Well, this is the answer: You should have a flexible savings account to manage your physical assets. Is it necessary? Yes, it is. You must. Because there are so many people looking for ways to save money, and in that endeavor there is one financial tool that has become very popular. Known as a flexible savings account, or FSA, they are an easy way to help set aside funds that can be used to cover certain expenses that might be incurred. In these programs, an employer will take money out of an individual’s paycheck and place it in a separate account. It is a financial account that offers certain tax advantages, the most common of which is having the deposited amounts tax deferred. Another advantage of them is that they are not subject to payroll taxes. This also works to increase the donated amount. These plans are also known as flexible spending arrangements, with the most common type being a medical FSA. These are used strictly in instances when an individual incurs medical expenses above and beyond what their insurance plan will cover. Some of the most common needs for these accounts are for deductibles, co-pays, and charges such as out-of-network billing.
The great benefit of the FSA is that the money can be taken out before the worker sees or misses it. But the money does not have to be used at that moment. Generally, it is placed into the account and builds until such a time as expenses become too much and the individual needs assistance paying them. At that point, the account can be accessed and the funds used in the appropriate way. When utilized as a medical FSA, the money is meant to only be used for their specified purpose. However, monitoring this is quite difficult. Often, individuals will have these accounts established and, later in the allotment period, they may find themselves in a bind financially.

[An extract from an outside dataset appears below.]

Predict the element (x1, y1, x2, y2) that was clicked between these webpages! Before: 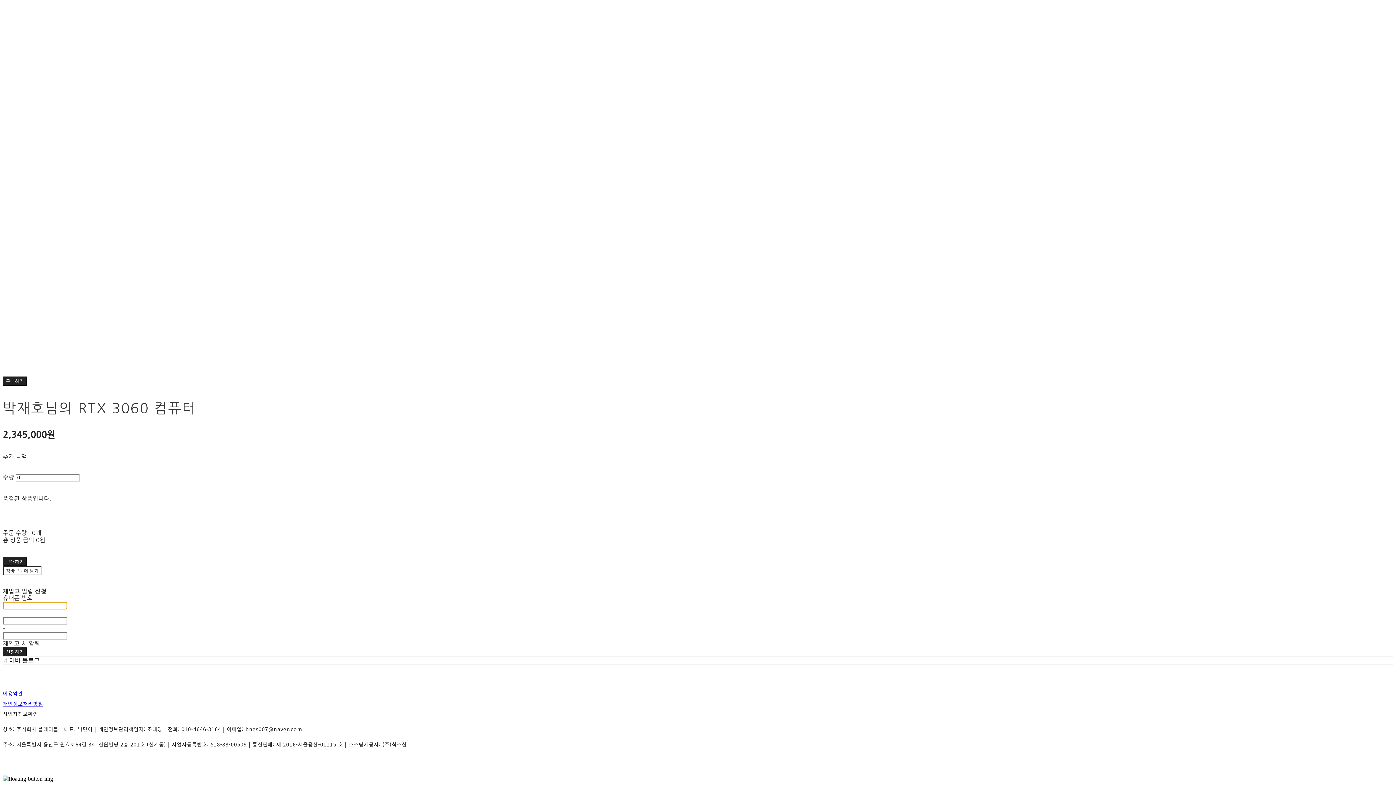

There are certain methods used to withdraw funds from these accounts. The owner can either go with a paper transfer, but more than likely everything will be handled with a FSA debit card. It is much easier to use and simplifies the bookkeeping process for the employer. FSA funds are started over at the beginning of the annual cycle, which is determined by the employer. Employers do take a risk in establishing these plans for employees since the maximum allowed amount of the fund might be accessed at the beginning of the cycle, regardless if the entire amount has been set aside or not. For example, if the account is set to have a balance of $2,000 by the end of the 12-month cycle, the employee may access the entire $2,000 the first month of the cycle, even though it has not been deposited. If the employee leaves before the money can be repaid, the employer loses out on the difference.